指示 1: 提供文書によれば、ArcGIS Enterprise の高可用性構成はどの範囲内で使用するように設計されていますか。
指示 2: 提供文書でアスタリスク (*) が付されているコンポーネントを、すべて列挙してください。

提供文書:
◇ ◇ ◇ ◇

Skip To Content

可用性の高い ArcGIS Enterprise の構成

ArcGIS Enterprise 配置は以下で構成されます。

  • ArcGIS Web Adaptor* と 1 つ以上のロード バランサー
  • ドメイン ネーム システム (オプション)
  • ArcGIS GIS Server 構成ストア用のファイル サーバー
  • 1 つ以上の ArcGIS GIS Server サイト*
  • データ ストア (登録データベース、登録フォルダー内のファイル、ArcGIS Data Store リレーショナル データ ストア* を含む)
  • ポータル (オンプレミス配置の場合は Portal for ArcGIS*)

ArcGIS には、アスタリスク (*) 付きのコンポーネントの可用性を高められるツールと機能が備えられています。他のコンポーネントで高可用性を構成するには、サードパーティのツールや機能が必要です。

ArcGIS Enterprise の高可用性構成は、クラウド リージョンなどの 1 つのデータ センター (またはそれに相当するもの) 内で使用するように設計されており、個々のコンポーネントが使用不能になってシステムのダウンタイムが発生することを防いでいます。可用性の高い ArcGIS Enterprise コンポーネントは、複数のデータ センターにまたがって配置する設計にはなっていません。高可用性構成では、ArcGIS Enterprise のコンポーネントを実行する 1 台のコンピューターが部分的または完全にダウンした場合でも、ユーザーは ArcGIS Enterprise 配置にアクセスできます。エラーの例としては、ハード ディスク障害、ネットワーク カード障害、オペレーティング システム エラーなどがあります。

複数のエラーまたは配置全体が使用不能になることを防ぐには、障害復旧の手法と高可用性を結合します。

◇ ◇ ◇ ◇

表示情報:
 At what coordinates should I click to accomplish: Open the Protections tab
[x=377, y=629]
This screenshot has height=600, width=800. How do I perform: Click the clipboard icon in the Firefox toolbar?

◇ ◇ ◇ ◇

演習結果 1: クラウド リージョンなどの 1 つのデータ センター (またはそれに相当するもの) 内で使用するように設計されています。

演習結果 2:
- ArcGIS Web Adaptor
- ArcGIS GIS Server サイト
- ArcGIS Data Store リレーショナル データ ストア
- Portal for ArcGIS